_Task description:_
Print the rows starting at the line that contains "The image size is (439, 440)." and ending at the line that contains "click(x=552, y=178)", with no changes.

* * * * * * * * *

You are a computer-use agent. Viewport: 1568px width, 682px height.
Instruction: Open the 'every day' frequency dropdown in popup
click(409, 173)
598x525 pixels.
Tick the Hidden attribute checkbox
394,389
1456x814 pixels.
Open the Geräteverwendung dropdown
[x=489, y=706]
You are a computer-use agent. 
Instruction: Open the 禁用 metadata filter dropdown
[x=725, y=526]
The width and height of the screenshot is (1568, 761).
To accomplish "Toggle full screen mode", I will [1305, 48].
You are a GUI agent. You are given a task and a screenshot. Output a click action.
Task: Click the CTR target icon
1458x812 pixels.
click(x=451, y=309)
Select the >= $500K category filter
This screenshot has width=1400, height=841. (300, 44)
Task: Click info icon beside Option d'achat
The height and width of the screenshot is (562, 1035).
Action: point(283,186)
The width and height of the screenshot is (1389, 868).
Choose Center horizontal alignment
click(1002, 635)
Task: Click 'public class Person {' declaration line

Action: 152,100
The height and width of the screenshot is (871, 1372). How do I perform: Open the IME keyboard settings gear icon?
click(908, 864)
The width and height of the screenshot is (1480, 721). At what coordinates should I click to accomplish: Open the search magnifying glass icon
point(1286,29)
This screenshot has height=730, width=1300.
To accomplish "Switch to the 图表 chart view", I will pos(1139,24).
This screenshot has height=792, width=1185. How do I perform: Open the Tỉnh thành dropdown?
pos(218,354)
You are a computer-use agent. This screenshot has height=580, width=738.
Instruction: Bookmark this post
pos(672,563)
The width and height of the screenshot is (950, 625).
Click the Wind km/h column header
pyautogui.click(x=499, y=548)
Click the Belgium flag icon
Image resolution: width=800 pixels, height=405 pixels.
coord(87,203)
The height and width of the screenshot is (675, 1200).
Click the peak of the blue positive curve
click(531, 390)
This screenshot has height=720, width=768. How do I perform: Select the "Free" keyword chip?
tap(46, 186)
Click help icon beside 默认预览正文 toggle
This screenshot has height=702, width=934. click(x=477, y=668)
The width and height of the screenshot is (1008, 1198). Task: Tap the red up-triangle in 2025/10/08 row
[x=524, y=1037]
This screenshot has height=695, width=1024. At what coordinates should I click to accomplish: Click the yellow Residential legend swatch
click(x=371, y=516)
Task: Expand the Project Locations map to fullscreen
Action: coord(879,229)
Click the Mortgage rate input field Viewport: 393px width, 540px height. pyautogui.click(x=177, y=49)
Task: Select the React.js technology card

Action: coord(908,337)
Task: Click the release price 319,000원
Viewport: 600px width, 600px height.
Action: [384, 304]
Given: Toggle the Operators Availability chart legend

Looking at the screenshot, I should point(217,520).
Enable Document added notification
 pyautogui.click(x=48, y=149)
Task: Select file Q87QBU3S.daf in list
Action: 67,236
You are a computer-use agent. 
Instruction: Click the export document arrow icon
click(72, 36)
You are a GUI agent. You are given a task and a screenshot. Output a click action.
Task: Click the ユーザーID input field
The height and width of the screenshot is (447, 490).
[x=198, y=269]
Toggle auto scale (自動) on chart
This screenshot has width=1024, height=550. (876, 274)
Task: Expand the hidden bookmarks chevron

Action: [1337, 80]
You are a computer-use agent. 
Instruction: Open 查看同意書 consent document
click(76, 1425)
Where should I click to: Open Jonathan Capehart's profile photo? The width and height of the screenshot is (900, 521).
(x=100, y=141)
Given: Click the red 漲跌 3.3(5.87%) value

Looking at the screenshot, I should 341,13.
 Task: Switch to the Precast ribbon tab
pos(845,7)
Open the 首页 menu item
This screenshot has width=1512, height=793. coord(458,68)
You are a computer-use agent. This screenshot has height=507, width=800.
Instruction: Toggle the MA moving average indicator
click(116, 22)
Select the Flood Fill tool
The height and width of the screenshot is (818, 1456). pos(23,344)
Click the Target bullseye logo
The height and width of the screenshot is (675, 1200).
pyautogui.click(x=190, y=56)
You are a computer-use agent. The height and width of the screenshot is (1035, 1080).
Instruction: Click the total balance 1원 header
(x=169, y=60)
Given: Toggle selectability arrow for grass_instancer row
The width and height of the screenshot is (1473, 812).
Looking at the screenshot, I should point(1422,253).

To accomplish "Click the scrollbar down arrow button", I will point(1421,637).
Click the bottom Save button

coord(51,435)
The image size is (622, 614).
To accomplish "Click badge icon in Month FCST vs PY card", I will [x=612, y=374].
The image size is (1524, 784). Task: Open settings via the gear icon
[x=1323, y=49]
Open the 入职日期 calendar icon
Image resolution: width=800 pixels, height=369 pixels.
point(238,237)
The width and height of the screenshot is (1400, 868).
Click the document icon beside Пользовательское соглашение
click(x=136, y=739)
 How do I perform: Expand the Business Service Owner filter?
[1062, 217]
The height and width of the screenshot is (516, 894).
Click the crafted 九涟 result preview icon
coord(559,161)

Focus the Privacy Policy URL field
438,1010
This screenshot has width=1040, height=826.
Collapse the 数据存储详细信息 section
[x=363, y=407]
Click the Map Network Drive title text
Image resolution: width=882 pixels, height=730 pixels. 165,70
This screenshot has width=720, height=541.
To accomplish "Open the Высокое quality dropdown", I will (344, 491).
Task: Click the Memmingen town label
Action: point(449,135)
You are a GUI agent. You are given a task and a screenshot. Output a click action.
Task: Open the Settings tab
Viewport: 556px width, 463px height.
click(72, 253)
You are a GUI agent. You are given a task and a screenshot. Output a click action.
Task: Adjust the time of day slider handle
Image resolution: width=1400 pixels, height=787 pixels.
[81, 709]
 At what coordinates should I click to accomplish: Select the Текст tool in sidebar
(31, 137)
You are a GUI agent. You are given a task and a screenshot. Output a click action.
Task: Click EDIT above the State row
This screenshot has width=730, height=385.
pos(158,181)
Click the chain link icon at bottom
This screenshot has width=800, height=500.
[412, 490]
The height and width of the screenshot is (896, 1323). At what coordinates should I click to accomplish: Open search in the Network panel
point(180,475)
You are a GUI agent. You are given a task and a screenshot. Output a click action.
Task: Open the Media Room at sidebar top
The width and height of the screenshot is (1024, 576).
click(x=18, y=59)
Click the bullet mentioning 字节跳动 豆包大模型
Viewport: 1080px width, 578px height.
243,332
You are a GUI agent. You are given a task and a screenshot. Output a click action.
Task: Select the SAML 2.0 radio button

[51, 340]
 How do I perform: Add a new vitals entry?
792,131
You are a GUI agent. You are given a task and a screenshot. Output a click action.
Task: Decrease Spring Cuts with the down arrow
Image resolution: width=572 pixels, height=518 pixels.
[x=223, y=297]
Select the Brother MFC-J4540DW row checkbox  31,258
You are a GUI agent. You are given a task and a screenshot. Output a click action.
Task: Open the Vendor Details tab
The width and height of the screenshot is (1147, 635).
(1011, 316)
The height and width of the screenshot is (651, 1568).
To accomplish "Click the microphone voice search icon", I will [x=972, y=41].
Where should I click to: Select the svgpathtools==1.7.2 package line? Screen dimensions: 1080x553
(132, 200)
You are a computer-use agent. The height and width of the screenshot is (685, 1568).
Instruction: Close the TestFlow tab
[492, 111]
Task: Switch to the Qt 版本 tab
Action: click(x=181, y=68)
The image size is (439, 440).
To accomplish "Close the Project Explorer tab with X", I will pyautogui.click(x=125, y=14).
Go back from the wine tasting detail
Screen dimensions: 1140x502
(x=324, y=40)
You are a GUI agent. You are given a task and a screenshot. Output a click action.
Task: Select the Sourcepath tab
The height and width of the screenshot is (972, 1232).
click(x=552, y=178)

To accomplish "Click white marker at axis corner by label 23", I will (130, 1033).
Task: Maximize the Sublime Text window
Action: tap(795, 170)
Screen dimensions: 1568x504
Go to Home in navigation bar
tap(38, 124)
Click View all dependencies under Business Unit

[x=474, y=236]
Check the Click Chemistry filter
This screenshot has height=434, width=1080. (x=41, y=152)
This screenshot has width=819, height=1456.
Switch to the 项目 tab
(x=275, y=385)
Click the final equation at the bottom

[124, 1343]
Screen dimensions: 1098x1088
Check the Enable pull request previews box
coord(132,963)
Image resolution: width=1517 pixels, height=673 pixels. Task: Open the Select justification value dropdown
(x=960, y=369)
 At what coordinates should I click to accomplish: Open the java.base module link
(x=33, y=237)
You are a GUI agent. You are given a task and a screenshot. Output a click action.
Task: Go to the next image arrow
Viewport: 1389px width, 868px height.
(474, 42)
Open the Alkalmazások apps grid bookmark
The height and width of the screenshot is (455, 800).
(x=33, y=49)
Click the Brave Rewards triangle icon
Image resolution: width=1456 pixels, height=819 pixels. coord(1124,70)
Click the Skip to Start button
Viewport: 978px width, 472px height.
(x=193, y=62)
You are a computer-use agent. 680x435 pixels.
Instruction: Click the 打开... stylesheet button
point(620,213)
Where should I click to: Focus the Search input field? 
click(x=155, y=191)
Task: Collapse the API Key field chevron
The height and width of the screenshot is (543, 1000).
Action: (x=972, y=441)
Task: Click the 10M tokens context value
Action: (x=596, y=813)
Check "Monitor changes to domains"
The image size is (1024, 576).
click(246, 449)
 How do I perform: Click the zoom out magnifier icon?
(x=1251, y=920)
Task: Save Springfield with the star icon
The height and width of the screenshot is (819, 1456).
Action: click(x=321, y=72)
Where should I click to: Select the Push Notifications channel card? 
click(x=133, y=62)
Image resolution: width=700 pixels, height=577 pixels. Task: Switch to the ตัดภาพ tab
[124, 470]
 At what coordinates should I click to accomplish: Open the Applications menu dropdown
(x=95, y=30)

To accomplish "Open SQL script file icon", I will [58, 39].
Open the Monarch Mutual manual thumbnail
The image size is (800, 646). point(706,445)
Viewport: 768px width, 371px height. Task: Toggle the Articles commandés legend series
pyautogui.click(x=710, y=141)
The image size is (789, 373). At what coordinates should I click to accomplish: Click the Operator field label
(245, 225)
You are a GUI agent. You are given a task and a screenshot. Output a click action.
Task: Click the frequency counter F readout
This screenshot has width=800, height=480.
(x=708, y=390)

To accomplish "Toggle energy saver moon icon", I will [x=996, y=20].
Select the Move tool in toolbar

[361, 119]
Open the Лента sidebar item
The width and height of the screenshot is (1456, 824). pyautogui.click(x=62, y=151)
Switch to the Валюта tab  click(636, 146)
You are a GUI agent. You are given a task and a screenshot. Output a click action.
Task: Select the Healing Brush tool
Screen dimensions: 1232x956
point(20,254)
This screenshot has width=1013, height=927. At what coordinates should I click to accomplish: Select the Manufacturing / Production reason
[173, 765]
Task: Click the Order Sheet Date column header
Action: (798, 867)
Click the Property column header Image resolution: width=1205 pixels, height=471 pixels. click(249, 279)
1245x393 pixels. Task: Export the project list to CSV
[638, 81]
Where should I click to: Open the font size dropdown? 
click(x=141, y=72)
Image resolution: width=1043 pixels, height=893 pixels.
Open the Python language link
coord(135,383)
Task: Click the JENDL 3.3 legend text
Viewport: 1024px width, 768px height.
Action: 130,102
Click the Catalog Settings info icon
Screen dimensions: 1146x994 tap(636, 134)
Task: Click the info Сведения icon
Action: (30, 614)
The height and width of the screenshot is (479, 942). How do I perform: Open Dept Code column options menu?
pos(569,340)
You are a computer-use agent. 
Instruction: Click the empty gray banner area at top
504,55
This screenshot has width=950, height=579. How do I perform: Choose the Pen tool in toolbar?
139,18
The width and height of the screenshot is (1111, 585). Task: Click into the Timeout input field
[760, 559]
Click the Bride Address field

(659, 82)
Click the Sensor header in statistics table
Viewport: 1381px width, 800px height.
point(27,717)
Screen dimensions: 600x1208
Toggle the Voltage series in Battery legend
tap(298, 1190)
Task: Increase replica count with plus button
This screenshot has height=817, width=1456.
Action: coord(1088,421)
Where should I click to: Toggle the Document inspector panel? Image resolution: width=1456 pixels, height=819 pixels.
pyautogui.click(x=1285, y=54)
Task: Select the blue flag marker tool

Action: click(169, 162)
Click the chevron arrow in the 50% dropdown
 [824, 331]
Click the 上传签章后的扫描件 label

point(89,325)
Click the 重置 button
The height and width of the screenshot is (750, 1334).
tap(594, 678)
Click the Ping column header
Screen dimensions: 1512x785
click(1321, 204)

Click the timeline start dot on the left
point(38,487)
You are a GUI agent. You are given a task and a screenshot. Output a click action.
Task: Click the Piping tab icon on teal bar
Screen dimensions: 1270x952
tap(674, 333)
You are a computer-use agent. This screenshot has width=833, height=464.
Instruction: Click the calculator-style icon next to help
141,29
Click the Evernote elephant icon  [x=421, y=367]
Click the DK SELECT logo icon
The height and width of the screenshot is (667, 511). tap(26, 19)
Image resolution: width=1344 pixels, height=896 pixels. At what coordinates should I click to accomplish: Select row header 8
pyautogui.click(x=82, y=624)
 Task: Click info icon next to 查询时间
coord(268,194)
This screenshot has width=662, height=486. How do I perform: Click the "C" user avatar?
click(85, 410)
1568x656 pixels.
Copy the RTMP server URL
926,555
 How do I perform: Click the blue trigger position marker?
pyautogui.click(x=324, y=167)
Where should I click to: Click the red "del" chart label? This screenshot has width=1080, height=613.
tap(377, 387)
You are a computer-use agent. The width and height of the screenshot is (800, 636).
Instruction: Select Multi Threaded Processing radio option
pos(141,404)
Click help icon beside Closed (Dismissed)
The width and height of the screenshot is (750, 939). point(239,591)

* * * * * * * * *

_Output:_
The image size is (439, 440).
To accomplish "Close the Project Explorer tab with X", I will pyautogui.click(x=125, y=14).
Go back from the wine tasting detail
Screen dimensions: 1140x502
(x=324, y=40)
You are a GUI agent. You are given a task and a screenshot. Output a click action.
Task: Select the Sourcepath tab
The height and width of the screenshot is (972, 1232).
click(x=552, y=178)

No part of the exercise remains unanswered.